Wednesday, June 10, 2009

Daily Life: Vietnamese Chicken Noodle Soup

Okay, lunch was a Vietnamese Chicken Noodle soup. Except, uh, I have no clue what made it Vietnamese. It was chicken and noodles and vegetables. It looked like ordinary chicken noodle soup. It tasted like ordinary chicken noodle soup. Maybe there was magic in it that I just didn't see. Maybe naming it Vietnamese soup was a calculated marketing ploy. I guess it is just hard to say. It was good soup though and that is what matters.

My brain was refusing to settle into anything specific this morning. It was mostly just merrily jumping from topic to topic to topic, all with minimal intervention from me. I am going to blame a good night sleep, a vividly visual dream, and an early awakening into a beautiful California dawn.

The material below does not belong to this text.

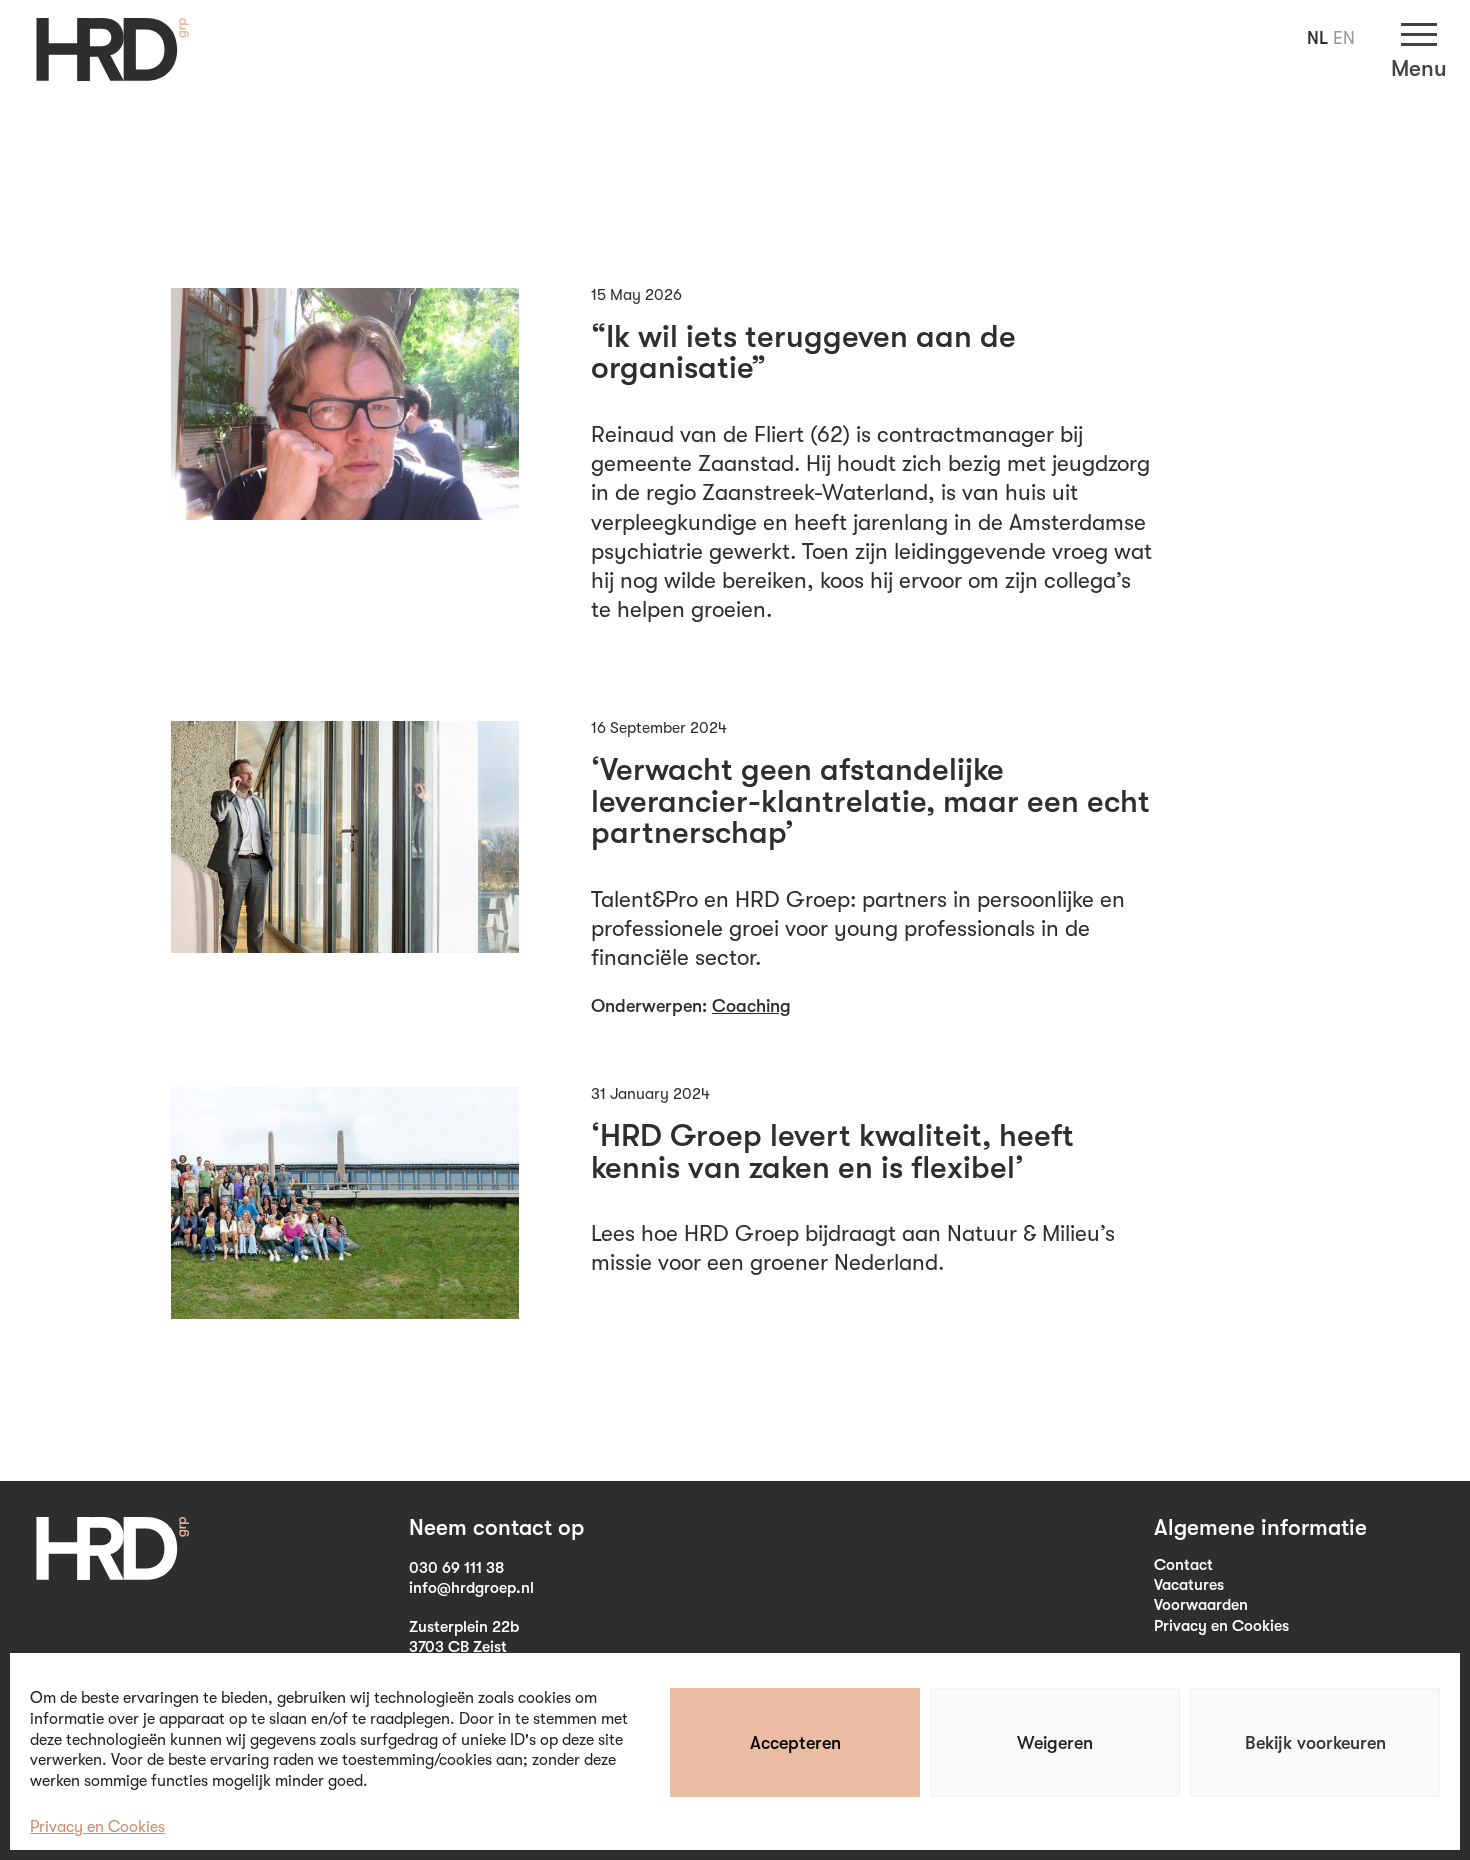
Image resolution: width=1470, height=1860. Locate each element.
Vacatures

I find that I often use the word beautiful to describe the weather here. I largely do that because it is true. This area has just astounding weather. Even our bad weather is beautiful. We have a tight and temperate weather range here, with the only real variation being the occasional hot spell and the occasional long drenching winter storms. Between the two of them though they probably only account for about two months of weather, maybe less. That leaves us with ten other months where, for one reason of the other, it's beautiful. It is a terrible burden, but I like to think we bear it with grace.

I came into work early this morning with the intention of leaving early and running a few small errands. I had planned on running them last night, but once I got home I came to the conclusion that I was done for the day and spent a very nice and very quiet evening at home. It was one of those evenings where I scarcely bothered to turn on the television and never turned on the stereo. I read deeply into "Royal Assassin" by Robin Hobb. I had a great telephone call with TR. Then I drifted deeply into sleep and dreamed the very vivid and visual dream.

I've been turning something over in my mind for the last couple of days. I am thinking about "telling other people's stories". Often, in my journal, I restrict the stories I tell to my own stories, in part because I am not really comfortable taking other people's business "onto the street". What people I know are experiencing or have experienced are some pretty great stories. I encourage them to tell them, to write them down, to surrender them to the world, but most folks decline for one reason or the other. What I have been thinking about and mulling over and may write more on later is this - is it appropriate to tell someone else's story? If so, what are the parameters within which it is appropriate? What are the protocols for telling other people's stories? I don't have any answer today, just mulling the thought around.